LLM Neuroanatomy III - LLMs seem to think in geometry, not language
New analysis of 5 major models reveals a universal 'concept space' in middle layers, challenging linguistic theories.
A new, viral analysis titled 'LLM Neuroanatomy III' provides compelling evidence that large language models (LLMs) develop an internal 'concept space' based on geometry, not language. Researcher dnhkng tested five major models—including Qwen3.5-27B, MiniMax M2.5, and Gemma-4-31B—using a novel technique to probe their internal vector representations. The key finding is that in the middle layers of these transformers, the meaning of a concept becomes disentangled from its surface language. For instance, a sentence about 'photosynthesis' in Hindi clusters closer to 'photosynthesis' in Japanese than to a sentence about 'cooking' in Hindi, demonstrating that semantic meaning transcends linguistic form.
The study expanded its investigation beyond natural language, testing whether this geometric representation also applies to code and mathematical notation. Descriptions, Python functions, and LaTeX equations for the same physical concept (like kinetic energy, expressed as ½mv²) were found to converge to similar regions in the model's internal vector space. This pattern held across diverse architectures from five different organizations, suggesting it's a convergent solution in transformer-based AI, not a training artifact. The findings directly challenge the Sapir-Whorf hypothesis (that language shapes thought) for AI systems, instead aligning more with the idea of a universal, non-linguistic structure for representing knowledge—though one based on vector geometry rather than Chomskyan grammar.
The researcher has made the analysis accessible with interactive PCA visualizations on a dedicated blog and has released the underlying code and data as part of the 'RYS' project on GitHub. This work provides a clearer mechanistic understanding of how LLMs process and reason about information, moving beyond the 'black box' metaphor towards a more interpretable model of AI cognition.

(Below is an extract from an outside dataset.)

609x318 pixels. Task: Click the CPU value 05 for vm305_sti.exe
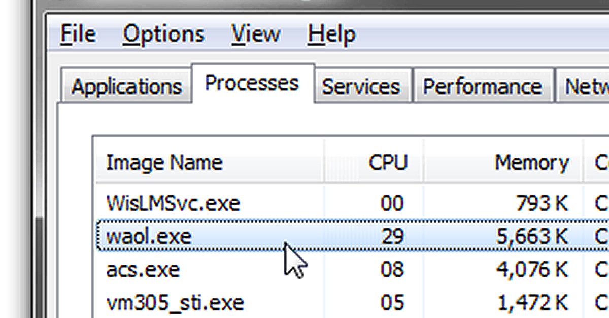coord(392,303)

- Tested 5 models (Qwen3.5-27B, MiniMax M2.5, GLM-4.7, GPT-OSS-120B, Gemma-4-31B) across 8 languages, finding language identity fades in middle layers.

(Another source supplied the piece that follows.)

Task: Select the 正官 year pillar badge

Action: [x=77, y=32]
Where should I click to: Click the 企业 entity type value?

- Concepts like 'photosynthesis' or kinetic energy formulas converge to similar vector regions regardless of being expressed in Hindi, Python, or LaTeX.
- Pattern is consistent across diverse transformer architectures, suggesting a convergent, geometric solution for representing meaning, not a linguistic one.
Why It Matters
This mechanistic insight into AI 'thinking' could lead to more interpretable, efficient, and multilingual models by targeting the conceptual layer.